Bu bağlamda kaygı anlık, somut ve belirgin tehlikelerden ziyade bireyin hayat içindeki sürekliliğine ve gerçekliğine dair geliştirdiği genel güvenlik sisteminin bir parçasıdır. Kaygı, nesnesi olmaması bakımından korkudan farklıdır. Korku, belirgin ve anlık olarak hissedilebilen, nesne görünümünde olan tehlikelere karşı geliştirilen bir tepkiyken “kaygı bireyin duygularının genelleştirilmiş durumudur” (Giddens, 2014:

63). Diğer bir deyişle kaygı, nesnesi kaybolmuş korkudur. Kaygının bir merkezi olmadığı ve bu yüzden de herhangi bir nesneye bağlanmadığı için somut bir karşılığı bulunmamaktadır. Bu nedenle kaygı, belirgin ve merkezi bir nesnesi olan korku gibi dışarıdan değil, kişinin kendi içinden kaynaklanır (Giddens, 2014: 64). Kaygının nesnel/fiziksel bir karşılığı olmadığı için merkezinde de fiziksel yok olma değil, benliğin yok olma endişesi bulunur (Croft & Vaughan-Williams, 2017: 19). Kaygının, korkudan bir diğer farkı da bireyin onu kendi güvenlik sisteminin bütünlüğüne yönelik bir tehlike olarak algılayıp algılamadığında saklıdır (Giddens, 2014: 65).
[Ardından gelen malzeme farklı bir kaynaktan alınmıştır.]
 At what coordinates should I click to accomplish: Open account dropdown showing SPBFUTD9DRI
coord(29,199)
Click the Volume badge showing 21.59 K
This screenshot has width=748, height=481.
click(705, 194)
Freud’a göre kaygının hissedilme derecesi, çoğunlukla bireyin kendisi dışındaki dünyaya dair bilgisine ve onun karşısındaki güçlülük duygusuna bağlıdır (Giddens, 2014: 63). Birey dış dünyaya dair bilgi düzeyini artırdıkça ve bu bilgi birikimi üzerine düşünümsel bir dikkatle yaklaştığında kaygının hissedilme derecesi azalır. Zira düşünümsel gözetimden –farkında olmadan- elde edilen veriler bireye bir saniye sonrasından başlamak üzere geleceğini kurgulaması, kararlarına ve eylemlerine yön vermesi için bir projektör görevi görür. Bundan dolayıdır ki Kierkegaard (2006) kaygıyı bir özgürleşme aracı olarak görür. Kaygı, korkudan farklı olarak nesnesiz olduğu için hayvanlarda değil, insanlarda ortaya çıkar. Bu sebeple de kaygının nesnesi Kierkegaard’a göre “hiçliktir”. Kaygı, dünya-içinde var-olmak ya da hiç olmak üzerine

kurgulanır (Kierkegaard, 2006: 35). Kierkegaard’ın kavramsallaştırmasından hareketle Giddens (2014: 68), kaygının temelinde, bireyin muhtemel geleceğini karşı-olgusal durumlar üzerinden tahmin etme becerisinin ve hatta mecburiyetinin yattığını ifade eder. Bu doğrultuda kişi, dünya-içinde kendi varlığını bir hiç olarak deneyimlememek için sürekli olarak karşı-olgusal durumlar üzerinden, düşünümsel bir yolla, geleceği tahmin etmek ve ona kendini hazırlamak zorundadır. Kaygının bireye sunduğu özgürleşme imkânı da burada ortaya çıkar. Birey, kaosun ve belirsizliğin felce uğratıcı ya da hapsedici etkisini, kaygının kendisine sunduğu harekete geçme ve kendi kaderini inşa etme motivasyonuyla aşarak özgürce eyleme imkânı bulur. Bu manada Jean Delumeau’dan hareketle David Cambbell (1992: 92), kaygıya neden olan tehlikeleri, dünyayla teması sağlayan, var-olmaya ilişkin bir davet olarak niteleyip, Kierkegaard’a benzer şekilde, onların pozitif anlamda tecrübe edilebileceğini ileri sürer.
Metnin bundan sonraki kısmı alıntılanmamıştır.